* START GIVEN TEXT *

- "Cherry Girl" CD-only cover

Single by Koda Kumi

from the album Black Cherry
- Released: December 6, 2006
- Recorded: 2006
- Genre: J-pop, P\pop
- Label: Rhythm Zone
- Songwriters: Kumi Koda, Curtis A. Richardson, Charlene Gilliam, Andreao "Fanatic" Heard", and Sherrod Barnes
- Producers: Andreao "Fanatic" Heard", Sherrod Barnes, The Conglomerate

Koda Kumi singles chronology
| "'Won't Be Long'" (2006) | "Cherry Girl / Unmei" Cherry Girl/運命" (2006) | "'But/Aishō'" (2007) |

Alternative cover
- "Unmei" CD-only cover

Music video
- "Cherry Girl" on YouTube "Unmei" on YouTube

= Cherry Girl/Unmei =

Cherry Girl / Unmei (運命 / Fate) is Koda Kumi's 34th single under the Rhythm Zone label. This was her last single released before the release of her 2006 album, Black Cherry. The single charted No. 2 on the Oricon charts.

* END GIVEN TEXT *

GIVEN PROBLEM A —
According to the Cherry Girl/Unmei article, what position did the single reach on the Oricon charts?
GIVEN PROBLEM B —
Name all the songwriters credited in the Cherry Girl/Unmei article.
GIVEN PROBLEM C —
Set down the passage of the Cherry Girl/Unmei article starting with "Cherry Girl / Unmei (運命" and going on through "the Oricon charts.".
The items aren't needed for any of this.

* START SUPPLIED RECORDS *

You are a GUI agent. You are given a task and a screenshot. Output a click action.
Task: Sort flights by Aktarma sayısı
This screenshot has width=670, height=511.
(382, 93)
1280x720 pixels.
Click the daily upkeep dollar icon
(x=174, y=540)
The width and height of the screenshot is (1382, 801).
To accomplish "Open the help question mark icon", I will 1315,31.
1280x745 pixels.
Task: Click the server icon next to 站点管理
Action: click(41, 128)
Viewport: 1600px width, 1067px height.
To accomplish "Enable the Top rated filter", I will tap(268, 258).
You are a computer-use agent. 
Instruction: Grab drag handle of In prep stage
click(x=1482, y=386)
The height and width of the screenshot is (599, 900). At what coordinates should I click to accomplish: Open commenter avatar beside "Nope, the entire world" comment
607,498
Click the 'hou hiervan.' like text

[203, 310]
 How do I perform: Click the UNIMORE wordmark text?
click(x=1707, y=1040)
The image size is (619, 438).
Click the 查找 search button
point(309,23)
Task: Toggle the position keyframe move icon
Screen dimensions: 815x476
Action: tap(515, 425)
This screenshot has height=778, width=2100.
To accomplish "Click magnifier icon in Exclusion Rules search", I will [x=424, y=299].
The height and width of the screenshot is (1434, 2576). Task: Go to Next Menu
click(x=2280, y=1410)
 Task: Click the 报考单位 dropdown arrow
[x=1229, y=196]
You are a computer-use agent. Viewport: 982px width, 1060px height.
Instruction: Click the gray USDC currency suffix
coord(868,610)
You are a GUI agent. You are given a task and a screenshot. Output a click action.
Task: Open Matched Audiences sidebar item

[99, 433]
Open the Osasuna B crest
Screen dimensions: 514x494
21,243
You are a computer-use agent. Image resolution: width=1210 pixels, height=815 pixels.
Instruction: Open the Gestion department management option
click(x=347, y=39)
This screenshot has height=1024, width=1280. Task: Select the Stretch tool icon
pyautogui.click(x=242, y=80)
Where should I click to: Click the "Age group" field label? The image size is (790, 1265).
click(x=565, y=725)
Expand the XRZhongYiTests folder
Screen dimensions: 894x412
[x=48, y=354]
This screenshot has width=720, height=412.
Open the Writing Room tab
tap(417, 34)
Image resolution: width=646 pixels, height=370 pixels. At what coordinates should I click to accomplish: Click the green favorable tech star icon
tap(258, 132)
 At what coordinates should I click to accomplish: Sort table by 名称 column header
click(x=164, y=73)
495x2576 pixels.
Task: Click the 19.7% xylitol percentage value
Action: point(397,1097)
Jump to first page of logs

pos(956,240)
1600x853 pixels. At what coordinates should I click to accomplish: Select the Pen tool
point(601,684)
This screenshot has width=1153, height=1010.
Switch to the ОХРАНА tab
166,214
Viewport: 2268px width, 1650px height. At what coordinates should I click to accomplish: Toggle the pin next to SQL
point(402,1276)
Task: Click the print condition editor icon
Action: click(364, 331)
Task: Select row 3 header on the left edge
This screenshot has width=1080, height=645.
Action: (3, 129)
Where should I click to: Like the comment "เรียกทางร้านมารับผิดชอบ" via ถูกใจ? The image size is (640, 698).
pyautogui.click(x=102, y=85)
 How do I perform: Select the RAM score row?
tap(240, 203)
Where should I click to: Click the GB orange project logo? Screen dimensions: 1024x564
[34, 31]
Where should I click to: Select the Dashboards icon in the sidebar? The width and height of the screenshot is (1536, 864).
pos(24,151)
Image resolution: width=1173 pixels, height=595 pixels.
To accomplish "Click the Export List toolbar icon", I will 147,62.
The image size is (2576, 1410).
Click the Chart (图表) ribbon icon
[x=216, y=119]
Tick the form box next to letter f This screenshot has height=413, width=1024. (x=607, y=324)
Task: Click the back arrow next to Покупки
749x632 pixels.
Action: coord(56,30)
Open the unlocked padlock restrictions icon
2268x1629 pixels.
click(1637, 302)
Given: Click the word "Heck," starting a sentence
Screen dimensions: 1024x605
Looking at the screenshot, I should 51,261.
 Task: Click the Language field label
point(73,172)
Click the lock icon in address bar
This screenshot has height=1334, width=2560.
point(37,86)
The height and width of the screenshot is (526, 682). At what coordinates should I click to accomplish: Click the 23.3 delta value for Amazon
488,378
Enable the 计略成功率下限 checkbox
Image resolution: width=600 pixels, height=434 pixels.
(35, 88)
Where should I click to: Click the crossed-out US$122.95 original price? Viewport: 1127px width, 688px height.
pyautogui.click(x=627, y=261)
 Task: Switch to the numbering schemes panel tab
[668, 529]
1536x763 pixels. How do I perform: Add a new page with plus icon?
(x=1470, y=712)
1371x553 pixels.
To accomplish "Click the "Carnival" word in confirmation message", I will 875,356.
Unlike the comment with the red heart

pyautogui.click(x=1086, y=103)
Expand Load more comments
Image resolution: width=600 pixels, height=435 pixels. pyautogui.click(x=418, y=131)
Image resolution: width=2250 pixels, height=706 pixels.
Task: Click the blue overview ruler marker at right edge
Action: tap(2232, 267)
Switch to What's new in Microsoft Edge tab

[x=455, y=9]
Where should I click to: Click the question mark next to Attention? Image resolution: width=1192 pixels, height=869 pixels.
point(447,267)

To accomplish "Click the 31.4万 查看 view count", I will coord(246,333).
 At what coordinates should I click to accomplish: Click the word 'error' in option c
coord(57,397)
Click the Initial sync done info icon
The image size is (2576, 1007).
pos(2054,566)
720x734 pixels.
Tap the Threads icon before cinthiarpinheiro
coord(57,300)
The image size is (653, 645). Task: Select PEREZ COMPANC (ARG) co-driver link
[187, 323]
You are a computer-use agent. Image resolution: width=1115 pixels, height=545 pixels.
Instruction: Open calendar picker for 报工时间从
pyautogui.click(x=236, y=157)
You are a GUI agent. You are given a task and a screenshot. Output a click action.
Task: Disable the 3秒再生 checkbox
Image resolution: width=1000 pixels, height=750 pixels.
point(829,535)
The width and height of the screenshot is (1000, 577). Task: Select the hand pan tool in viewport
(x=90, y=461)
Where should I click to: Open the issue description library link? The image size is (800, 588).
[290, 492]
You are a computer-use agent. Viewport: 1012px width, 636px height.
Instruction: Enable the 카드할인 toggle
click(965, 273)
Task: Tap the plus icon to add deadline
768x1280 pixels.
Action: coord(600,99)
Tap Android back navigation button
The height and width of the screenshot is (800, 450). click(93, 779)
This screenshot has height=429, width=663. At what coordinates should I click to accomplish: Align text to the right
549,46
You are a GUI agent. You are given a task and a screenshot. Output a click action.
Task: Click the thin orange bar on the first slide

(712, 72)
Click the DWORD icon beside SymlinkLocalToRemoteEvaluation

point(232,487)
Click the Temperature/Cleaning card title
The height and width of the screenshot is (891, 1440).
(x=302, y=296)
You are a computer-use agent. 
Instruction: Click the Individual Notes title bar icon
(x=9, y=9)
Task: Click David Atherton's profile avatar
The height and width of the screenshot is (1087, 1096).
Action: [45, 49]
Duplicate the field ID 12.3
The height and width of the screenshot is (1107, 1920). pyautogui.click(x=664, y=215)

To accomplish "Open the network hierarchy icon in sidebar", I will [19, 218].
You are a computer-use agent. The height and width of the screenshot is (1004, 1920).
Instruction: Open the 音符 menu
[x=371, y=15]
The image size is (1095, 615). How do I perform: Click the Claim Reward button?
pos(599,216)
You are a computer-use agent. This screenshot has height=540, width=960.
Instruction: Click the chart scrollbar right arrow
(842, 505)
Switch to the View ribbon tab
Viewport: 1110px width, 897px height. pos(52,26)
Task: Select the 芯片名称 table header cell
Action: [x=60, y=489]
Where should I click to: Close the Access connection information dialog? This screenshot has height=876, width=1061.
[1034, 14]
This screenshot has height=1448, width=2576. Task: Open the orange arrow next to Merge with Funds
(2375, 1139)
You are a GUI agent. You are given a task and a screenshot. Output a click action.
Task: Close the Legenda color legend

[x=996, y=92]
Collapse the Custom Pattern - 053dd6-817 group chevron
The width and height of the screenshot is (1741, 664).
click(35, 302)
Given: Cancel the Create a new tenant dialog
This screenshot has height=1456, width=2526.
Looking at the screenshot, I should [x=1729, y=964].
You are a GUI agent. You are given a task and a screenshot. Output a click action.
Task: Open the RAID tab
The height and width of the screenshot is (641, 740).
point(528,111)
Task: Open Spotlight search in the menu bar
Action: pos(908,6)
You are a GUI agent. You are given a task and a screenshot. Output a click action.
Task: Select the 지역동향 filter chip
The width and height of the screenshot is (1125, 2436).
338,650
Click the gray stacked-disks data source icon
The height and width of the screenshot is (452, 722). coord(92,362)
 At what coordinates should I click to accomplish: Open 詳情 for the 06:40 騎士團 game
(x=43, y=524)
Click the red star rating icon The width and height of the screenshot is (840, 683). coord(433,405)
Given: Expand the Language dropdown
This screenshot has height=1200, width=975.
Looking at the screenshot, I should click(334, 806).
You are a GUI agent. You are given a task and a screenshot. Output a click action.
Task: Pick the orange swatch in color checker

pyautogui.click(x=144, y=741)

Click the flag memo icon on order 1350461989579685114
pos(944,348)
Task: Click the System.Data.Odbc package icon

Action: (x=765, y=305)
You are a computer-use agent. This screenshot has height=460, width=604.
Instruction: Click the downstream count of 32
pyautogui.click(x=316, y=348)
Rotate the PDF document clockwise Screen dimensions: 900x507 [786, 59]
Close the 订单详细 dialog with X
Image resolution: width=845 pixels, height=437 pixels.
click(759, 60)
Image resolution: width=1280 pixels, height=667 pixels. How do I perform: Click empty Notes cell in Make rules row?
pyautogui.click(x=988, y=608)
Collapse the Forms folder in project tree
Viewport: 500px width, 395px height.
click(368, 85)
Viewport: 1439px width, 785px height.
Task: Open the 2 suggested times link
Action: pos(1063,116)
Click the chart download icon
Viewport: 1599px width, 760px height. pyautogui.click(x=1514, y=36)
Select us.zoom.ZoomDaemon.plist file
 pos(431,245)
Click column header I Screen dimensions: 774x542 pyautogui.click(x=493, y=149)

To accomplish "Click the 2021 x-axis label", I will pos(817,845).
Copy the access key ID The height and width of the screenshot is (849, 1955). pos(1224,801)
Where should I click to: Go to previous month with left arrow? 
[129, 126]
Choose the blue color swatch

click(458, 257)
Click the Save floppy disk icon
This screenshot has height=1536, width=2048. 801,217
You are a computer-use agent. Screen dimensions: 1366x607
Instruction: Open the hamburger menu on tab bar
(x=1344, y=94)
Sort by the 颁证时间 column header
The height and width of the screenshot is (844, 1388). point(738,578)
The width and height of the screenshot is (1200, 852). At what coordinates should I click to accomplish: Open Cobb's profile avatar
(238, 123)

* END SUPPLIED RECORDS *

REPLY A —
No. 2

REPLY B —
Kumi Koda, Curtis A. Richardson, Charlene Gilliam, Andreao "Fanatic" Heard, and Sherrod Barnes

REPLY C —
Cherry Girl / Unmei (運命 / Fate) is Koda Kumi's 34th single under the Rhythm Zone label. This was her last single released before the release of her 2006 album, Black Cherry. The single charted No. 2 on the Oricon charts.